Has anyone seen anything about a release date for Linux Mint 14 64 Bit with KDE?

Doug dmcgarrett at optonline.net
Sun Dec 9 05:03:13 UTC 2012


On 12/08/2012 11:20 PM, AV3 wrote:
> On Dec/8/2012 5:3342 PM, Doug wrote:
>> On 12/08/2012 04:46 PM, AV3 wrote:
>>> On Dec/8/2012 12:5242 PM, Liam Proven wrote:
>>>> On 7 December 2012 17:26, AV3<arvimide at earthlink.net> wrote:
>>>>>
>>>>> ...
>>>>
>>>>> The plurals you prefer go back to the days when Latin and Greek were
>>>>> taught
>>>>> in most secondary schools, but today they seem like class distinction
>>>>> signals for intellectual snobs. There are no more fora in the
>>>>> auditoria, and
>>>>> there soon won't be even one datum left to support your data.
>>>>
>>>> I find this a surprising attitude, but I don't doubt you.
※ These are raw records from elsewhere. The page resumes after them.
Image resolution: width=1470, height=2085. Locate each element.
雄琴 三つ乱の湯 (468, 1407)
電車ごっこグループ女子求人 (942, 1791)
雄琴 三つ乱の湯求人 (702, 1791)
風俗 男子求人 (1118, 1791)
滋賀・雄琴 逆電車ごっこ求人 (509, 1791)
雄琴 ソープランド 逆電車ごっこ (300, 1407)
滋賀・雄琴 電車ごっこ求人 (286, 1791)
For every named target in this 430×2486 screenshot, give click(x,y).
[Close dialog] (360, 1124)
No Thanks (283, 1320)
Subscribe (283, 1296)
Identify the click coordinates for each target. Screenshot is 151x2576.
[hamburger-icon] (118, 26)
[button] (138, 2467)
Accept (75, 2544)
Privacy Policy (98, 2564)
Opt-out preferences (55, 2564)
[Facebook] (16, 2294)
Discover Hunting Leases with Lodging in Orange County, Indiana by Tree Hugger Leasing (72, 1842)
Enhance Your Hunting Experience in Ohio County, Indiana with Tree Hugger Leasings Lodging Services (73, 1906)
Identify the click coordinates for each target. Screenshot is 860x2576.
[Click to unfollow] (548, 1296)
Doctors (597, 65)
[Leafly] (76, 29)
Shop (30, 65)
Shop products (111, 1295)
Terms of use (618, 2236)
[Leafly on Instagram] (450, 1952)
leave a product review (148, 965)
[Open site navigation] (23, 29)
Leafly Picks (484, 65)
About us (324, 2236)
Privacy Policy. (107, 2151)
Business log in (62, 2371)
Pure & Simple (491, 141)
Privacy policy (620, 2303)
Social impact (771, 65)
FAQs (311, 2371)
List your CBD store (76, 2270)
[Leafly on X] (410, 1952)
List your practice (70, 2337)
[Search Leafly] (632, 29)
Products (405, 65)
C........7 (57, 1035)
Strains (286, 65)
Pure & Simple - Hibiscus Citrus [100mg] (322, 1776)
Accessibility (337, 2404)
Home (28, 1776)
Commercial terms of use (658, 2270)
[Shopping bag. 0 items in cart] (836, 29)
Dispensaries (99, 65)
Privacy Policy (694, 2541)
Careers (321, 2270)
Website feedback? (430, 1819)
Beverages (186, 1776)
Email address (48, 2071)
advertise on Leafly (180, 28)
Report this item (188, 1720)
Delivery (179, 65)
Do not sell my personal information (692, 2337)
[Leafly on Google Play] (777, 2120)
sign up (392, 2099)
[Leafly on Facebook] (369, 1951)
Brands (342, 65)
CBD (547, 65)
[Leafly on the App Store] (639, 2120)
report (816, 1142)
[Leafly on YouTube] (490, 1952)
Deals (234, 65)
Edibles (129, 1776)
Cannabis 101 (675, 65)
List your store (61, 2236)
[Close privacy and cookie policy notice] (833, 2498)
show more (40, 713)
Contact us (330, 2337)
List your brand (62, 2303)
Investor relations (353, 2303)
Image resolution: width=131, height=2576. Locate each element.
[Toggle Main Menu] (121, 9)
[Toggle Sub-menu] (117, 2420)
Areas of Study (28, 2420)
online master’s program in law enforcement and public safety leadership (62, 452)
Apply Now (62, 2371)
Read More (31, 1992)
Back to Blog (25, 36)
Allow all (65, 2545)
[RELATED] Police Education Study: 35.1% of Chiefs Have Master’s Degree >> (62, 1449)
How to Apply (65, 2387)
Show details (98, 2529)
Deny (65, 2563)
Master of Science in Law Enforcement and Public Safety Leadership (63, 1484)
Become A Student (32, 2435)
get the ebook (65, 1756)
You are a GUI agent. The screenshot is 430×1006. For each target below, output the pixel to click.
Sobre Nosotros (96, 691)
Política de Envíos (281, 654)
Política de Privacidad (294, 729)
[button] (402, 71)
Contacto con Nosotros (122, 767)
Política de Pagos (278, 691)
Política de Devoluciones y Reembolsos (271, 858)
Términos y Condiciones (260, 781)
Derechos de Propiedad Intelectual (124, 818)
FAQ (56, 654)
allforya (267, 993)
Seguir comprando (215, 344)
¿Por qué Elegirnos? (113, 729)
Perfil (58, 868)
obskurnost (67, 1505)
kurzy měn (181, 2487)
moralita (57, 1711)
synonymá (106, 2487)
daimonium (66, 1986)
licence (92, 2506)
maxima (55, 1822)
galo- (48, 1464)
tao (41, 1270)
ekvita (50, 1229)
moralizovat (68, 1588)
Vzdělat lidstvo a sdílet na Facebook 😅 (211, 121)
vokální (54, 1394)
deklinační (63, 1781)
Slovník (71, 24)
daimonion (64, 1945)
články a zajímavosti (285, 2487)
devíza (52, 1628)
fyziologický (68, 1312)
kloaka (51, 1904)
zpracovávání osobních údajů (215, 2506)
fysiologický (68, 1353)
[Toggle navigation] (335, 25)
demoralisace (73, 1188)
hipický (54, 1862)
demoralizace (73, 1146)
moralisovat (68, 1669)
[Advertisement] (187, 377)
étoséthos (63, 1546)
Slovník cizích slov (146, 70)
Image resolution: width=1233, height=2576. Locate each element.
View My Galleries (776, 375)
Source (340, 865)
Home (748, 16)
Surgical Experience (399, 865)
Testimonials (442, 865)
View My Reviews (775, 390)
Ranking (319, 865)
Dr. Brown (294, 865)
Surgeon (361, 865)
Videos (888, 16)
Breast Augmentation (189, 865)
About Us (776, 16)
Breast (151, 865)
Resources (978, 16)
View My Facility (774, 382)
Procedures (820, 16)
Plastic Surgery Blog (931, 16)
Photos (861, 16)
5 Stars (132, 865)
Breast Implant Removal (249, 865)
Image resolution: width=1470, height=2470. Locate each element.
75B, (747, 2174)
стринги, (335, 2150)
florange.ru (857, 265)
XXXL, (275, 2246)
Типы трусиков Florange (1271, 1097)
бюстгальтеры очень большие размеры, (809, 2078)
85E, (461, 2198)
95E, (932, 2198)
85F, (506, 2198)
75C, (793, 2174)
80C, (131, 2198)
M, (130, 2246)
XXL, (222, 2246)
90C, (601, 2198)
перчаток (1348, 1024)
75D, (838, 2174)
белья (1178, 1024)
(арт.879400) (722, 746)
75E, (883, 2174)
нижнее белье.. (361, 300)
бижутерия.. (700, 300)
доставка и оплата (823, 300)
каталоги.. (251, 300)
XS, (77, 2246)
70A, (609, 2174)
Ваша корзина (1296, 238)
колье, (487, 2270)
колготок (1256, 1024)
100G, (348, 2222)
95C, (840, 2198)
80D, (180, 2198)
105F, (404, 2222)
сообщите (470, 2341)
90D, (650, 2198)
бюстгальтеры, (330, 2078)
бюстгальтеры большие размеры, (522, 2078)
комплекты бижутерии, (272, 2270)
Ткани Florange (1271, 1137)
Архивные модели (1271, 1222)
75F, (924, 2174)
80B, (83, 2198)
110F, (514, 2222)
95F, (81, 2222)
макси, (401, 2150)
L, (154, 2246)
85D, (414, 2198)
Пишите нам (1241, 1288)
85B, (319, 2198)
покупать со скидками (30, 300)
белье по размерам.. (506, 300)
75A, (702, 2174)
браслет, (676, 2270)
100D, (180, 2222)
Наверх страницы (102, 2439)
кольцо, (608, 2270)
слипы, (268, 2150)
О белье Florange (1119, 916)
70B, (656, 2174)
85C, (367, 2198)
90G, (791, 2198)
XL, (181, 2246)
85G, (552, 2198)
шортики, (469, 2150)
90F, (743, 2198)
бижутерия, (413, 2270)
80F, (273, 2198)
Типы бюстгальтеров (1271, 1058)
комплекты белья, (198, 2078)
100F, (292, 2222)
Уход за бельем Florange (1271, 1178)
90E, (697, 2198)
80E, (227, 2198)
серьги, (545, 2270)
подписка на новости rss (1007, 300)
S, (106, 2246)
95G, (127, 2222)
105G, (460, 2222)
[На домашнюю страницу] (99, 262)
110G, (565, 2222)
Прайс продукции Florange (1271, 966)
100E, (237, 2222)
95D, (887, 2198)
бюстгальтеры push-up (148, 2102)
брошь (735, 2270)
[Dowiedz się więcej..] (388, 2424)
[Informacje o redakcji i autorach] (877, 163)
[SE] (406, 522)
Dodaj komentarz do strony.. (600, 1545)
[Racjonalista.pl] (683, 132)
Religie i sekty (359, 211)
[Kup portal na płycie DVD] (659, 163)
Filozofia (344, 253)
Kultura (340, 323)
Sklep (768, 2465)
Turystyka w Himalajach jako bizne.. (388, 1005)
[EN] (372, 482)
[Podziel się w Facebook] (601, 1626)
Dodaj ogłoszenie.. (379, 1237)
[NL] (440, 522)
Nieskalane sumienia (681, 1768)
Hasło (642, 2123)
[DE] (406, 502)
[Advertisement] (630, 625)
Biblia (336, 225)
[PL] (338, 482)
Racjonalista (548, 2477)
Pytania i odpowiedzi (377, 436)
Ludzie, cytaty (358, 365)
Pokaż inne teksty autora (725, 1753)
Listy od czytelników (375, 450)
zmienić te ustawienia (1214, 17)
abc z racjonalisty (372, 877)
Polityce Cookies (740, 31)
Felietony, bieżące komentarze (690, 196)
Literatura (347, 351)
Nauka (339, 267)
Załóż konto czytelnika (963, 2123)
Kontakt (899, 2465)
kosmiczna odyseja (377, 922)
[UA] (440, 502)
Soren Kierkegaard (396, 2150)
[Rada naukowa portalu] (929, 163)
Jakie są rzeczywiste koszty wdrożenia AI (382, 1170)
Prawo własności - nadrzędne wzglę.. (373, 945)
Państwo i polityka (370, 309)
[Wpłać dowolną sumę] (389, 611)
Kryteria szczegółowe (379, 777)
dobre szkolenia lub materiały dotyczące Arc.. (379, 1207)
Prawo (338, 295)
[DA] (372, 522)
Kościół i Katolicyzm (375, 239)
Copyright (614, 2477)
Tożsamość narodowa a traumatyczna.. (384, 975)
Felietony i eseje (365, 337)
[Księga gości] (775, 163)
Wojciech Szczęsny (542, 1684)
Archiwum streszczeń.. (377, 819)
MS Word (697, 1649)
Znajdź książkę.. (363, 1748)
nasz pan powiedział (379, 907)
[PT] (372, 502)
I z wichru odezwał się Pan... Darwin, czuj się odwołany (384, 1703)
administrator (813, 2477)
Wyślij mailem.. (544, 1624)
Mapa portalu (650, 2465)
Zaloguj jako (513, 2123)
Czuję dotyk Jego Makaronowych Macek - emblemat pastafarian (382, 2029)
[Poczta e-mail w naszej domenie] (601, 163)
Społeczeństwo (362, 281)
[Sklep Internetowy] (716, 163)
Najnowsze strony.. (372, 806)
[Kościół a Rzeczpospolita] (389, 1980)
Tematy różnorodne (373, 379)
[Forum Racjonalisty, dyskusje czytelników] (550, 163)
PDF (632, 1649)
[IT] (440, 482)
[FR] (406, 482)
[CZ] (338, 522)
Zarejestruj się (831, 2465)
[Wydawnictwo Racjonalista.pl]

If using
>>>> correct plurals make me sound like an intellectual snob, I am all
>>>> right with that; it's a reasonably fair description, TBH.
>>>>
>>>> ...
>>>>
>>>> Anyway... I don't see why it's any harder to remember "fora" than it
>>>> is to remember "children", or "indices" than "mice".
>>>>
>>>
>>>
>>> It is not a question of ease but of evolution. In the evolution of
>>> language, regular forms tend to push out "irregular" forms, where the
>>> irregular plurals in English nouns go back to forgotten borrowing from
>>> Latin and Greek. Undoubtedly you were an exceptionally good student of
>>> what you were taught, but you must recognize that old irregular forms
>>> become archaic, e. g., today "worked" instead of "wrought," "cows"
>>> instead of "kine."
>>>
>>>
>>> I did say "seems like intellectual snobbery," not "definitely is." But
>>> "rhinocerotes"? Teachers tended to promote keeping Latin and Greek
>>> plurals to validate the teaching of Latin and Greek. Today, all is
>>> lost, and evolution plunges ahead.
>>>
>>>
>> It must be about two years ago when this topic surfaced. someone pointed
>> out that the Romans had NO plural for forum,
>> probably because they only had one. So "fora" is spurious.
>>
>
>
> I find that difficult to believe. There were forums (forgive me, 
> Liam!) in other cities, and they could certainly imagine them on Mount 
> Olympus serving the gods, etc. So they needed a plural. Are you sure 
> about that?
>
>
I'm just reporting what was determined back then.  The reason is just my 
guess, but it was definitely reported that there is no known
Latin plural of forum, which is why dictionaries of English don't 
(usually) report fora as the plural. I am certainly no expert--when I 
got to Cicero
I bombed. On the other hand, I have heard it said that even the Roman 
man-in-the-street would probably not have understood
Cicero's speeches.  I suppose bloviator is derived from (or perhaps 
directly is) Latin--perhaps because of Cicero! I like bloviator: it
sounds so much more sophisticated than blowhard!